==== Data to use

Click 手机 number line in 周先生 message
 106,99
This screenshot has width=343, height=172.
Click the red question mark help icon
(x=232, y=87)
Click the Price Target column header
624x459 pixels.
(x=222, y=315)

========

Every record above is to be transcribed exactly.

→ Worked solution:
Click 手机 number line in 周先生 message
 106,99
This screenshot has width=343, height=172.
Click the red question mark help icon
(x=232, y=87)
Click the Price Target column header
624x459 pixels.
(x=222, y=315)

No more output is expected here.